When I was studying differential equations for the first time, I was not really happy with finding a solution by just guessing it. I mean - during all my mathematical education I have learned how to systematically find solutions to mathematical problems by applying general rules. And now I was supposed to just *guess* the solution?

I was wondering if there is a way to actually *derive* that solution. And I am happy to tell you: There is! Well, not in general though, but at least for differential equations which are similar to the one at hand.

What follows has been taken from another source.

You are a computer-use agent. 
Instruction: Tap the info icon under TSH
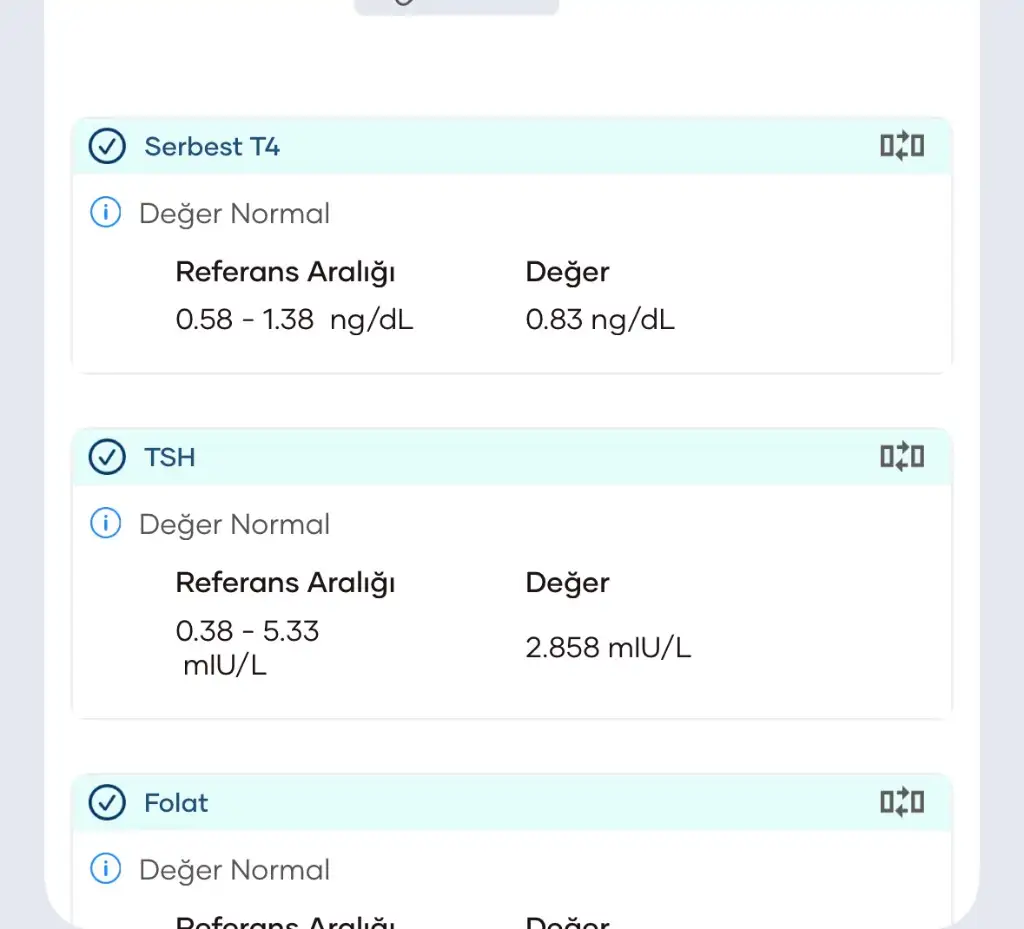(105, 523)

The method works as follows: The unknown function $x(t)$ is written as a power series in order to obtain a more concrete representation. By inserting it into the differential equation one can then derive conditions for the coefficients and thereby identify the solution function.

While doing so one tacitly assumes that the desired function can be represented as a power series in the first place. For the sake of compactness, I do not want to discuss the mathematical requirements for that though. However, if one finds a valid solution by this approach, then the method is justified retrospectively.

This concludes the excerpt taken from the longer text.